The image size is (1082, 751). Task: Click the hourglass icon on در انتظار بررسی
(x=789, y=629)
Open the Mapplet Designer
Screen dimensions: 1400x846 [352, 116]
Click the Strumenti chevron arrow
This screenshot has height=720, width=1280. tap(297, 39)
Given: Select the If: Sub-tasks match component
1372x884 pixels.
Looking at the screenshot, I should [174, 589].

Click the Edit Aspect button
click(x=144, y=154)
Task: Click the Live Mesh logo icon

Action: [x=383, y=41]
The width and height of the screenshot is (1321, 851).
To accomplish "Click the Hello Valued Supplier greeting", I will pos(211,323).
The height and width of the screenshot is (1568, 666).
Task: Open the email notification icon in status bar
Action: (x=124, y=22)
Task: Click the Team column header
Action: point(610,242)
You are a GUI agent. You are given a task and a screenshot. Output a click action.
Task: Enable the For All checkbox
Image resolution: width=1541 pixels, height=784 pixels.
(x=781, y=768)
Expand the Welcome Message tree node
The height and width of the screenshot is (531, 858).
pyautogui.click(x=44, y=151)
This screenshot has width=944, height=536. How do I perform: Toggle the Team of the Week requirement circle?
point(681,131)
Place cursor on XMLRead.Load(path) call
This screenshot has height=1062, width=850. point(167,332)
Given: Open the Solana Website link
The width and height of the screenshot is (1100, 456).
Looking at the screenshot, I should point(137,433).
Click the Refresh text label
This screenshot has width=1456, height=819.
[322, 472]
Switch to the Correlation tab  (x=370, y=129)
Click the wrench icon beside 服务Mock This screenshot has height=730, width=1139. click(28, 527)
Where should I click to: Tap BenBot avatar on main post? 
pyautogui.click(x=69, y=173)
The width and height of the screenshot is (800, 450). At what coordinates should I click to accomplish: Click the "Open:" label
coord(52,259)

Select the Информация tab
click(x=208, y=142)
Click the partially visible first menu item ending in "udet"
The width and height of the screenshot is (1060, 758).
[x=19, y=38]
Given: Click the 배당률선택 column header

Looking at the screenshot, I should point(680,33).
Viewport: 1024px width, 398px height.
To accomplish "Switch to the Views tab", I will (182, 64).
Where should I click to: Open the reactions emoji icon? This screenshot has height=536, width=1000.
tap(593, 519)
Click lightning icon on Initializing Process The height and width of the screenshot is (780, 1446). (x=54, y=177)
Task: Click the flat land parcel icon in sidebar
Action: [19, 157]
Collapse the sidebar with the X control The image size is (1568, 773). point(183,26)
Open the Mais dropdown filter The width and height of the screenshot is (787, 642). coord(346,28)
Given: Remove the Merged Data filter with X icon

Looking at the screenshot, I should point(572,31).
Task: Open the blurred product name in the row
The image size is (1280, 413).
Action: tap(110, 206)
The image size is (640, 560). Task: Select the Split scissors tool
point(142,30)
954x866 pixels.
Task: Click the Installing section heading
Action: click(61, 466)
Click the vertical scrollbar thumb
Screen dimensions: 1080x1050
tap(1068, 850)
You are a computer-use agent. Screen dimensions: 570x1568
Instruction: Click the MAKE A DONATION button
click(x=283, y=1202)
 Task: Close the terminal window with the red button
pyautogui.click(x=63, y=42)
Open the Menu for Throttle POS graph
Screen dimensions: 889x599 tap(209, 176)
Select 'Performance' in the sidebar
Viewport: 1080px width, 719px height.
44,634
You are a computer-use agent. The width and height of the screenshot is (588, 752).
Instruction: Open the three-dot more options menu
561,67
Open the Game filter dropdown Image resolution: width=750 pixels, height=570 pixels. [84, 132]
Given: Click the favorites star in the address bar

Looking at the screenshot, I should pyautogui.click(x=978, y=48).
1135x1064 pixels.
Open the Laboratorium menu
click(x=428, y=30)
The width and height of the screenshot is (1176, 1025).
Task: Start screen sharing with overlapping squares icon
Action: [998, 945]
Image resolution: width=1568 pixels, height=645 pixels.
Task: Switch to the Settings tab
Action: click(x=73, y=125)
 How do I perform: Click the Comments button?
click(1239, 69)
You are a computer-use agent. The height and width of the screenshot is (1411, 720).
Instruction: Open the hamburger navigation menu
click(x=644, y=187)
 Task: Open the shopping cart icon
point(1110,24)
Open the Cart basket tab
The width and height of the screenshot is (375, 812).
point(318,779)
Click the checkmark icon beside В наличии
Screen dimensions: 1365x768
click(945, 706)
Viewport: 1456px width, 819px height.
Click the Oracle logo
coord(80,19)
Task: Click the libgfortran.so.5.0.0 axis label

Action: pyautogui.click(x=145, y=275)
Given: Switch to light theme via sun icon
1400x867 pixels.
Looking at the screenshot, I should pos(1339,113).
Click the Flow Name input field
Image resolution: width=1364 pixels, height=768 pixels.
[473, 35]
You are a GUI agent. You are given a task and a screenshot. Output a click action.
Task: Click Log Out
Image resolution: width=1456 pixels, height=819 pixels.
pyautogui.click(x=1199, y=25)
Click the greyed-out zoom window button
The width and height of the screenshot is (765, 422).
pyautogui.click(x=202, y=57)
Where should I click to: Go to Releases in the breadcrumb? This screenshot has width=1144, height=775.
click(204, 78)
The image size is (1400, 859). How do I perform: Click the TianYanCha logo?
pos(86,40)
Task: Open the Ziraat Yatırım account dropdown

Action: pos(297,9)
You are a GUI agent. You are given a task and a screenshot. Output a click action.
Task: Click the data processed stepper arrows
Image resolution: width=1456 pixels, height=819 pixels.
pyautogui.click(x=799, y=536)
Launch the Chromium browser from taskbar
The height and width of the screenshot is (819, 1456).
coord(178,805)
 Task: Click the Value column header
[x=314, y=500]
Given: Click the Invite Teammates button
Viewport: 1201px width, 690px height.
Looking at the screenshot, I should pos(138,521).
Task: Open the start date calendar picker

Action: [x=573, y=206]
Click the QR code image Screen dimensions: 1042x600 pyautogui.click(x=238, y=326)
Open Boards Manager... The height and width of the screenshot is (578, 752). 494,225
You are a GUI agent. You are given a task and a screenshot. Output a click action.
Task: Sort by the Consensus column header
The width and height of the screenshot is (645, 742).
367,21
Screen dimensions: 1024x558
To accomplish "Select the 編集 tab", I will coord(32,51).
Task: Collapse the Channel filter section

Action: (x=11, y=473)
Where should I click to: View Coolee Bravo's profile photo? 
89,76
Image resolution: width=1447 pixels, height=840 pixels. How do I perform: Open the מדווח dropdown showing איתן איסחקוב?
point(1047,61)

# GIVEN REQUEST
Return every line of the material above that contains the word "filter".

# EXERCISE SOLUTION
Open the Mais dropdown filter The width and height of the screenshot is (787, 642). coord(346,28)
Given: Remove the Merged Data filter with X icon
Open the Game filter dropdown Image resolution: width=750 pixels, height=570 pixels. [84, 132]
Task: Collapse the Channel filter section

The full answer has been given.